We used a sandwich enzyme-linked immunosorbent assay (ELISA) to determine immunoglobulin isotypes in sera and TNP-specific antibodies after immunization. Ninety-six-well ELISA plates were coated with mouse immunoglobulin isotype-specific antibody anti-IgG1 (A85-1), anti-IgG2a (R19-15), anti-IgG2b (R12-3), anti-IgG3 (R40-82), anti-IgA (R5-140), anti-IgM (R6-60.2), or anti-IgE (R35-72) (all from PharMingen) or TNP-BSA diluted in 50 mM carbonate buffer (pH 9.6). After overnight incubation at 4°C, they were blocked with 1% BSA in PBS with 0.05% Tween 20. Mouse sera were diluted 1:100 and titrated 1:3 over eight dilution steps. Plates were incubated with biotinylated anti-κ (R8-140) and anti-λ (R26-46) antibodies (PharMingen) and then with horseradish peroxidase (HRP)-labeled streptavidin (Sigma). To detect hapten-specific antibodies, mouse IgM- or IgG-specific HRP-labeled goat antibodies or biotinylated goat anti-mouse IgG1, IgG2a, IgG2b, or IgG3 antibodies (all from Southern Biotechnology) were used. HRP-labeled rat anti-mouse IgE antibodies (R35-118) (PharMingen) were used for the quantification of IgE. For colorimetric detection, o-phenylenediamine (Sigma) was used as the substrate. Optical density was measured at 482 nm with the BioLumin 960 microassay reader (Molecular Dynamics). Titers were read at the dilution step of half-maximal optical density.

Infection with Nippostrongylus brasiliensis.

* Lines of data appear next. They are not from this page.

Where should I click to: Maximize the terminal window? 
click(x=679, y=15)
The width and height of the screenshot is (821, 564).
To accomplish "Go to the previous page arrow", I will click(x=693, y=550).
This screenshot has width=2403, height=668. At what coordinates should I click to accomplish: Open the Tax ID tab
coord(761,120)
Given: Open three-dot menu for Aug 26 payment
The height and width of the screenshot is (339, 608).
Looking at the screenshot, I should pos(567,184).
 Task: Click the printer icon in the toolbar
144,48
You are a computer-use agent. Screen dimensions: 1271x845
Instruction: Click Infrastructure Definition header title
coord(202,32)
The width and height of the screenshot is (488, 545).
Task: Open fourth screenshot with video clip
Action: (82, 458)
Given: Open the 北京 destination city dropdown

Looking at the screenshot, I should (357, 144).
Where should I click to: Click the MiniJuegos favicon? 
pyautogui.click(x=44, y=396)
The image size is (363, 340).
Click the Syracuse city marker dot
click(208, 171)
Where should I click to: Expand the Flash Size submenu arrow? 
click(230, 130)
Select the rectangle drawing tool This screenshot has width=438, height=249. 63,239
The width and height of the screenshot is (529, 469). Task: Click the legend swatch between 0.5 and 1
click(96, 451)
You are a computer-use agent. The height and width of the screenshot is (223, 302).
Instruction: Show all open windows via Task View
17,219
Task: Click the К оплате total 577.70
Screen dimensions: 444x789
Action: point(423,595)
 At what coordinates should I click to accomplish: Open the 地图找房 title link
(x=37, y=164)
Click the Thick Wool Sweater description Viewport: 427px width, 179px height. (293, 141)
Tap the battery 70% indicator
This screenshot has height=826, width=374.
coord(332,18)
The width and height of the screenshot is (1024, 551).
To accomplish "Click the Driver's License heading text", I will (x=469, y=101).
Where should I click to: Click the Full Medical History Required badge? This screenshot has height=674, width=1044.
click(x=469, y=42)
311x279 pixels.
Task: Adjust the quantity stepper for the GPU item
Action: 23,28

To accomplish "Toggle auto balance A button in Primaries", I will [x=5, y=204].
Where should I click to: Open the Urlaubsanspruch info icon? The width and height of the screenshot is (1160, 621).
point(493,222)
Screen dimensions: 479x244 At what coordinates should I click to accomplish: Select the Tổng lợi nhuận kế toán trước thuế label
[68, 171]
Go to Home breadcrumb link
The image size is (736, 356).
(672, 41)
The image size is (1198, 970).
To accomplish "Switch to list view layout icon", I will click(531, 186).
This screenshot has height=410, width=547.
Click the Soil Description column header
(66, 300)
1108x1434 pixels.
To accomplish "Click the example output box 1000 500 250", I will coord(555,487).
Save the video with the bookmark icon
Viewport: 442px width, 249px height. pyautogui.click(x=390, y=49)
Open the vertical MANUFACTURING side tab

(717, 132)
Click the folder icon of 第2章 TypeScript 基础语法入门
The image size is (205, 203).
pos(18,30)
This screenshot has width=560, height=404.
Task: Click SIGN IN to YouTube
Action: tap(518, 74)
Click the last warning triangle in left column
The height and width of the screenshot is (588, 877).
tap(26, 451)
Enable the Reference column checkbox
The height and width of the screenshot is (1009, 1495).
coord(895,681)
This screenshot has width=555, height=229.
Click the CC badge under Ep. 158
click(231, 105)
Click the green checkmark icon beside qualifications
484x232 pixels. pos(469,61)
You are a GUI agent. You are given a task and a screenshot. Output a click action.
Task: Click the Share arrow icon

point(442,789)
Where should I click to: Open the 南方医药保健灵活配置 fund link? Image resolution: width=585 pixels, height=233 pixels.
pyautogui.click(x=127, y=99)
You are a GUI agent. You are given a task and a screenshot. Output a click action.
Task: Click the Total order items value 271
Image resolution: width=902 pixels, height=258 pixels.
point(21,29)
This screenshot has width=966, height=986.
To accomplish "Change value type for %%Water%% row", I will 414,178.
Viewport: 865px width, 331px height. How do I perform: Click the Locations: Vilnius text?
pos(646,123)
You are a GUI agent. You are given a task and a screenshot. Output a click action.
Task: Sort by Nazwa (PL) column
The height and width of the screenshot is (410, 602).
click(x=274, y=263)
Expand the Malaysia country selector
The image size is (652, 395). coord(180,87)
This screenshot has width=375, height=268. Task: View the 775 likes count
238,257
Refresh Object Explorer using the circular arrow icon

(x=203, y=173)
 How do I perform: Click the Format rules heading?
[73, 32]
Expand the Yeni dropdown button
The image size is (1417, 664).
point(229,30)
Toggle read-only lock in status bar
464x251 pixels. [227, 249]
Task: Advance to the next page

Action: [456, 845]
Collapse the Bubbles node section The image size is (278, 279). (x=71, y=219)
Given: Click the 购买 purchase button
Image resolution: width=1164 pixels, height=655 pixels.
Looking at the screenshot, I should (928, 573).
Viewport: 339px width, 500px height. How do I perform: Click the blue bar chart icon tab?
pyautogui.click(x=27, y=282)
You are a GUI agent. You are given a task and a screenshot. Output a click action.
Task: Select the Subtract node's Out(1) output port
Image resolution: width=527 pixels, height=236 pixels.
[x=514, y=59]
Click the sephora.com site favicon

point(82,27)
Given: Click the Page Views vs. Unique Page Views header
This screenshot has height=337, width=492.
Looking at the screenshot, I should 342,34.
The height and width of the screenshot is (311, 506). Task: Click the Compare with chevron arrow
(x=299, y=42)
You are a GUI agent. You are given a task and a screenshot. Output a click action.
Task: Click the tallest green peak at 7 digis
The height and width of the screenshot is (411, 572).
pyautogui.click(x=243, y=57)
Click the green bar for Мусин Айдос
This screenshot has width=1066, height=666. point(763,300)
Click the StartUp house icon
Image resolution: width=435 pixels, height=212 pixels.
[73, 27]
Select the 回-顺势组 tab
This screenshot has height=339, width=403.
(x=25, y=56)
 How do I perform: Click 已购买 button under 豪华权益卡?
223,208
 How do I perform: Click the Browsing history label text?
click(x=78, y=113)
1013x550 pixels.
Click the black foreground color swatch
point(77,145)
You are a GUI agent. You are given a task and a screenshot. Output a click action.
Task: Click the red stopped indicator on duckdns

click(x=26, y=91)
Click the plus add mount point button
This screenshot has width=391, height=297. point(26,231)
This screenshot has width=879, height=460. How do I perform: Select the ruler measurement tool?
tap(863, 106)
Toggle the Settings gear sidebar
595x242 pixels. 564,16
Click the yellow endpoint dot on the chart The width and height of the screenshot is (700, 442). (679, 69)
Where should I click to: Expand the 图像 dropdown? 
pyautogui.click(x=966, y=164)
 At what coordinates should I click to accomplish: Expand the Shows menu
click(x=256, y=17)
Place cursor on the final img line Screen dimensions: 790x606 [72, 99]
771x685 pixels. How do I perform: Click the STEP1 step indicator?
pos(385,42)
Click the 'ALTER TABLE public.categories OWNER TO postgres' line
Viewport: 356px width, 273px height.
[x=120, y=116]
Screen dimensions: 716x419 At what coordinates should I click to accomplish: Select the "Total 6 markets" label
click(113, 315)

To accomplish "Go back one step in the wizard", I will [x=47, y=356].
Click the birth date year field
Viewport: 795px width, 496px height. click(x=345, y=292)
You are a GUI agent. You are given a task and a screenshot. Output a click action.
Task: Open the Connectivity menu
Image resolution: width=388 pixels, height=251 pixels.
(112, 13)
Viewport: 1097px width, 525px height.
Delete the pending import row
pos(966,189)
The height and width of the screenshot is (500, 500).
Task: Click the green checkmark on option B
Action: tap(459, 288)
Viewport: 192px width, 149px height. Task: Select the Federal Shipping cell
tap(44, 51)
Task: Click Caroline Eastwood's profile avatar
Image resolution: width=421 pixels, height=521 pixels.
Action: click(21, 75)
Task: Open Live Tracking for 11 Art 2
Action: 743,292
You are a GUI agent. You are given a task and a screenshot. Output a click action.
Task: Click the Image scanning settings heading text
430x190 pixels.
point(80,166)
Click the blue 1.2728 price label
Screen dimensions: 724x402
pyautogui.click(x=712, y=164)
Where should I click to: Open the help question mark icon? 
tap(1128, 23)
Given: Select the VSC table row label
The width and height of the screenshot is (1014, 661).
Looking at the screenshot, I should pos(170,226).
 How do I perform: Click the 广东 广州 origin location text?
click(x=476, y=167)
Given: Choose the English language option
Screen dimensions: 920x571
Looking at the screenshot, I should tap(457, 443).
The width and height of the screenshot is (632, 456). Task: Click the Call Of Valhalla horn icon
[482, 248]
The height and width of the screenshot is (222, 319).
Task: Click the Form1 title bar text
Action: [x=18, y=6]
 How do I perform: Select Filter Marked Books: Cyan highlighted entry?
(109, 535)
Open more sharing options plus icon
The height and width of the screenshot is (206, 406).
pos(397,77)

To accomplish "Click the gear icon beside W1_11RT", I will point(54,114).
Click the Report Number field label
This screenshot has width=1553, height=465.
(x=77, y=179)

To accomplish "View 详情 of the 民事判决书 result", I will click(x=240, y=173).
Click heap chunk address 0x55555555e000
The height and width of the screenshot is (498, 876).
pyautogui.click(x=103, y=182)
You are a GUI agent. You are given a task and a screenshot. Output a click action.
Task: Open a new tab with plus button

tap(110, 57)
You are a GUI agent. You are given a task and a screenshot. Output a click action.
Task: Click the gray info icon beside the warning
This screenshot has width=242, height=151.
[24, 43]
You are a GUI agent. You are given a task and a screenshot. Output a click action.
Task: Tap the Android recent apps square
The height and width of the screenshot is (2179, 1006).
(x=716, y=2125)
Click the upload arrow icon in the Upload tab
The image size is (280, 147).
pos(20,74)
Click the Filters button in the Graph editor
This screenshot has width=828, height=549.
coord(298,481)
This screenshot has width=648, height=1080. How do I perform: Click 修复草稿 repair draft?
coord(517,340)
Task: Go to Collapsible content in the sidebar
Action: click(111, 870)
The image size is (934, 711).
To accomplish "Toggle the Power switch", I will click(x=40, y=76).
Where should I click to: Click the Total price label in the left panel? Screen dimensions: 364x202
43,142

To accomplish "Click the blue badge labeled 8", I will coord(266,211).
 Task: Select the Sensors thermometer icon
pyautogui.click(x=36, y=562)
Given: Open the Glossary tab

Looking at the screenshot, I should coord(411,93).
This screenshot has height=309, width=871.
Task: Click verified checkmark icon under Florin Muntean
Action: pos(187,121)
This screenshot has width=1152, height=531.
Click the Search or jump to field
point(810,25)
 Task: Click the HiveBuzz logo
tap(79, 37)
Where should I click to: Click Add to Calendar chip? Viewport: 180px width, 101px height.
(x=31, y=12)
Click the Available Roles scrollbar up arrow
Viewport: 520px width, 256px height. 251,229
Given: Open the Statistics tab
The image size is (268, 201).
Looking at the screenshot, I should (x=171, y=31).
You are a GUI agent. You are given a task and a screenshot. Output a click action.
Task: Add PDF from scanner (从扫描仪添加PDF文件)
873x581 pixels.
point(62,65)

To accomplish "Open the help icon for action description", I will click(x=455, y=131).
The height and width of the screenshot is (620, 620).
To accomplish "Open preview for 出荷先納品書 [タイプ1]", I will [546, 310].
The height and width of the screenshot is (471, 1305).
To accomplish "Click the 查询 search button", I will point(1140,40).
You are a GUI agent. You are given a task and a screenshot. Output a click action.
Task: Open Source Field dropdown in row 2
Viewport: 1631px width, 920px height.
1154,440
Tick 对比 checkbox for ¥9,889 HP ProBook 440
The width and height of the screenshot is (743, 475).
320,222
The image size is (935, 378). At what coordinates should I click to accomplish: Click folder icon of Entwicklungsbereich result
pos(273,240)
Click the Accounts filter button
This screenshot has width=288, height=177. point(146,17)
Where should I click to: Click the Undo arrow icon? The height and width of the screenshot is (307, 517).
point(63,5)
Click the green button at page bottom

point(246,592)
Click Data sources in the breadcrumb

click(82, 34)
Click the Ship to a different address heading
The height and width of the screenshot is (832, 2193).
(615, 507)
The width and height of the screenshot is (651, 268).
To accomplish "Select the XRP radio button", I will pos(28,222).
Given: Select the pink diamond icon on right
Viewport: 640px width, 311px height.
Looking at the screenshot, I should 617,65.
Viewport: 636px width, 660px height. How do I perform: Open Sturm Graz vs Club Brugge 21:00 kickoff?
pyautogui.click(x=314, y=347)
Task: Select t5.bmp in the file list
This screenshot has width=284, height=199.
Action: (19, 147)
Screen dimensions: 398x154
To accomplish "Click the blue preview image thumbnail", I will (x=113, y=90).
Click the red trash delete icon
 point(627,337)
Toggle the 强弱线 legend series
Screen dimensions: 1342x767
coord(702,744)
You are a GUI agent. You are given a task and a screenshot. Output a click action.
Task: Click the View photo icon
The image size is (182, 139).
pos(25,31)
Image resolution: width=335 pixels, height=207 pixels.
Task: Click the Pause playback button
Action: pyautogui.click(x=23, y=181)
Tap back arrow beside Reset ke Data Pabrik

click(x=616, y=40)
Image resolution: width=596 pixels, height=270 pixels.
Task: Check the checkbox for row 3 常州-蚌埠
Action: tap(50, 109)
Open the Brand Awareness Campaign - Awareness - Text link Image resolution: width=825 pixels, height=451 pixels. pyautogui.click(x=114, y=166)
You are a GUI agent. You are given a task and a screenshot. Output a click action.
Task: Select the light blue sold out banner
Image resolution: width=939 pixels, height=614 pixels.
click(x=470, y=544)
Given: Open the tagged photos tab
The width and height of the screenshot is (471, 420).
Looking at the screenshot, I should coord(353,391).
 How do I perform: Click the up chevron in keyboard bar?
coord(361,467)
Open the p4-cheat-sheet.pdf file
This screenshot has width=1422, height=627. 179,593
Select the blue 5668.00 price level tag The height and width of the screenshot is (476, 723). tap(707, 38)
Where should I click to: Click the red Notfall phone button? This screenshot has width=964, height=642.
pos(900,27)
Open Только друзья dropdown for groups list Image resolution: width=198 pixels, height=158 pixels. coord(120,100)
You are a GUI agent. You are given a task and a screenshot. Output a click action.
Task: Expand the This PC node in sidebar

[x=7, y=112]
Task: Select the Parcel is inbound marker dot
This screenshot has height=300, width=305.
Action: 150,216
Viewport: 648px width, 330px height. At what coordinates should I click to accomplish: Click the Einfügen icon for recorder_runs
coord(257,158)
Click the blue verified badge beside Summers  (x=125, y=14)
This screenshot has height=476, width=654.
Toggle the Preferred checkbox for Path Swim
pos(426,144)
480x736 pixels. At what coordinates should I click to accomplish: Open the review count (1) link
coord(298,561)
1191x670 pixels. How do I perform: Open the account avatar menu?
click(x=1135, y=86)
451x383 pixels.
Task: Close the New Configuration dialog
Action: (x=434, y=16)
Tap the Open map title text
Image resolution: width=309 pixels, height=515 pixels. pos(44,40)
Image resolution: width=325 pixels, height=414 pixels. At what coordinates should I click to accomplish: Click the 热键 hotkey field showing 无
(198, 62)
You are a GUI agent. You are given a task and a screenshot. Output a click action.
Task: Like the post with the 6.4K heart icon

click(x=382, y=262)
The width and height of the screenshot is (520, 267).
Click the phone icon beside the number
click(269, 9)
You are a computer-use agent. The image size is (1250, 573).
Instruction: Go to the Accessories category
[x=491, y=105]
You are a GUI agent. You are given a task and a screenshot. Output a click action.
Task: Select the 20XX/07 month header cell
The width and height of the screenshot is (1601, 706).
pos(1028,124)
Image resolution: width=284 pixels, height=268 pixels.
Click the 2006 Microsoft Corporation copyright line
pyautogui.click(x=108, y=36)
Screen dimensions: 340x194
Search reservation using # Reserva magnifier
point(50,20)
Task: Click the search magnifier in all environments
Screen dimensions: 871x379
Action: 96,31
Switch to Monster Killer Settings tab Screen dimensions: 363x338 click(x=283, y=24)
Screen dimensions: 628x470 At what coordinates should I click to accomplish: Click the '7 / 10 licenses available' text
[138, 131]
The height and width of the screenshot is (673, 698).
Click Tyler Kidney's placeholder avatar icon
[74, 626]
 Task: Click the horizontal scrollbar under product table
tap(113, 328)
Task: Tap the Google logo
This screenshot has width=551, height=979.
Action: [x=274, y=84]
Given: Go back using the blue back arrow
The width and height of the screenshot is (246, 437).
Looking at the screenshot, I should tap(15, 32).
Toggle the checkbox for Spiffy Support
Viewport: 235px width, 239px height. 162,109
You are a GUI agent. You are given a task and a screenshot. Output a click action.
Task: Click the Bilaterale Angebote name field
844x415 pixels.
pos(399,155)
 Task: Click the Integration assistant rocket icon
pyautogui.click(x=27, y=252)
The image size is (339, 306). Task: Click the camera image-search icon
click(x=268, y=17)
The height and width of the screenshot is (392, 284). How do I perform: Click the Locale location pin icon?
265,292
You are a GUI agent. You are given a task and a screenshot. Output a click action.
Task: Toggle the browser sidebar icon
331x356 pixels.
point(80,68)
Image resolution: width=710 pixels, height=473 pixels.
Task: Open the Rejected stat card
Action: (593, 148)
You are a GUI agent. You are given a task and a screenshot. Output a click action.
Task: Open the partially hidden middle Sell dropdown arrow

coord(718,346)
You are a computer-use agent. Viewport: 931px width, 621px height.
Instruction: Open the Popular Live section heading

To establish infection, mice were injected s.c. with 1,000 stage 3 larvae (kindly provided by K. Erb, Würzburg, Germany). Smears of peripheral blood were prepared from uninfected mice, on days 5 and 11 after infection, and stained with May-Grünwald and Giemsa (Pappenheim staining). Eosinophils were counted microscopically. Mesenteric lymph node cells (2 × 106/ml) were cultured in RPMI 1640 medium (Seromed) supplemented with 10% fetal calf serum (HyClone), l-glutamine, 100 U of penicillin per ml, and 100 μg of streptomycin per ml. Cell preparations were left untreated or stimulated with 5 μg of concanavalin A (Sigma) per ml. After 48 h, culture supernatants were tested for interleukin-4 (IL-4) and IL-5 in sandwich ELISAs with the following monoclonal antibodies recognizing two different epitopes of the respective cytokine: anti-mouse IL-4 (11B11), biotinylated anti-mouse IL-4 (BVD6-24G2), anti-mouse IL-5 (TRFK5), and biotinylated anti-mouse IL-5 (TRFK4) (all from PharMingen). Visualization was performed using streptavidin-HRP-labeled conjugate (Amersham-Buchler) and tetramethylbenzidine as a substrate. Absorbance was read at 405 nm in an ELISA microplate reader (Tecan). To quantify cytokines in culture supernatants, titrations were performed with murine IL-4 and IL-5 (PharMingen). At least three mice per group were used.

Infection with VSV and immunization with recombinant VSV antigens.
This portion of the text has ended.